Diketahui, pengambilan token bertujuan untuk mendaftarkan siswa via online setelah berkas berhasil diverifikasi oleh sekolah. Ferry awalnya mendatangi SMP 195 Duren Sawit, Jakarta Timur.
Alih-alih datang lebih pagi untuk dapat nomor antrean kecil namun dia malah terjebak. Pukul 7 saja, dia sudah mendapatkan nomor antrean 295. Tak mau menunggu lama, dia dan suami berserta anak pertamanya pindah ke sekolah lain yakni SMP 255, Duren Sawit, Jakarta Timur.
Ferry dan suami memang berniat menyekolahkan anaknya di SMP 255, lantaran masuk dalam salah satu sekolah terfavorit di Jakarta.
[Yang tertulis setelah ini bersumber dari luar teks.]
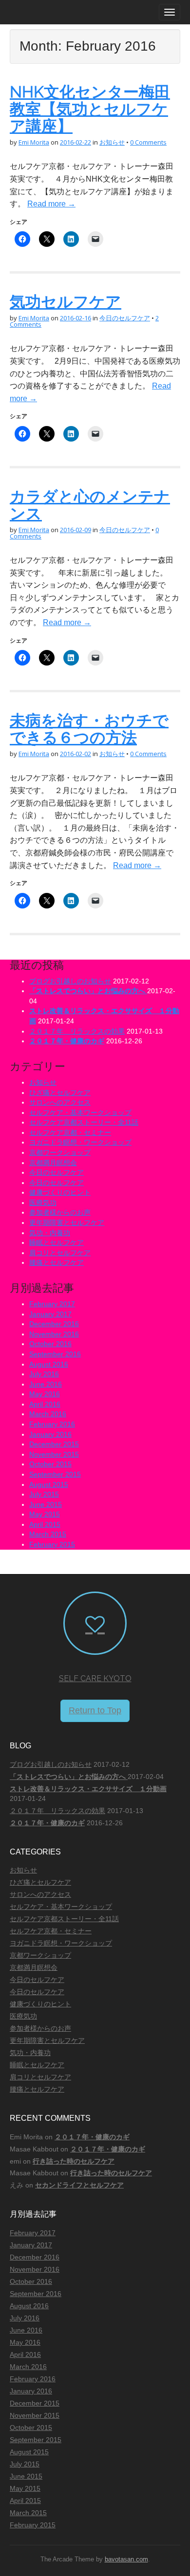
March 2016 (47, 1414)
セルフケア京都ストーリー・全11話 (83, 1122)
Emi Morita (34, 142)
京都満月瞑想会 (53, 1163)
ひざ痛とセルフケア (60, 1092)
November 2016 (54, 1334)
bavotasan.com (126, 2559)
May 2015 (44, 1514)
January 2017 (50, 1314)
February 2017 (52, 1304)
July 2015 (44, 1494)
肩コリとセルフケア (60, 1253)
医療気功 (43, 1202)
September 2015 (55, 1474)
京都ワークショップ (60, 1152)
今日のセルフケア (124, 318)
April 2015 (44, 1524)
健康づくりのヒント (60, 1192)
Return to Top (95, 1710)
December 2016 (54, 1324)
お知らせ (112, 142)
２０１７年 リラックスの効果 (77, 1031)
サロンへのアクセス (60, 1102)
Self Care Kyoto (95, 1678)
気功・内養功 (49, 1233)
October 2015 (50, 1464)
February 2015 (52, 1544)
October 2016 (50, 1344)
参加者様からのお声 (60, 1212)
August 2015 (48, 1484)
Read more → (51, 204)
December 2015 (54, 1444)
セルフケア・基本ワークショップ (80, 1112)
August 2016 (48, 1364)
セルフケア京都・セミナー (70, 1132)
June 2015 (45, 1504)
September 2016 (55, 1354)
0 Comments (148, 142)
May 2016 (44, 1394)
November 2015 (54, 1454)
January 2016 (50, 1434)
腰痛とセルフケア (56, 1262)
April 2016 (44, 1404)
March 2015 (47, 1534)
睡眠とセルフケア (56, 1242)
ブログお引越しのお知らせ (70, 981)
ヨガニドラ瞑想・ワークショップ (80, 1142)
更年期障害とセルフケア (66, 1222)
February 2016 (52, 1424)
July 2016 (44, 1374)
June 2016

Dengan nilai anaknya yang terbilang cukup tinggi yakni 291, 2.
Angka tertinggi pada setiap sekolah yakni 300. Ferry tak menyangka ketika datang ke sana, antrean sangat panjang. Tetapi, tidak separah di sekolah sebelumnya. Urutan yang dia terima yakni 120.
"Saya datang pukul 9 pagi saja sudah panjang banget antreannya. Kemudian saya pulang dan itu pun masih banyak orangtua siswa yang datang," ucap Ferry kepada VIVA, Senin, 24 Juni 2019.
Ferry menjadi salah satu orangtua siswa yang mengaku kerepotan dengan sistem ini. Dia membantah jika sistem zonasi yang diterapkan pemerintah dapat mempermudah siswa.
Banyak orangtua siswa yang nyatanya memilih sekolah unggulan dan mengabaikan sistem zonasi. Mereka lebih memilih sekolah unggulan yang jauh ketimbang yang biasa tetapi dekat dengan rumah.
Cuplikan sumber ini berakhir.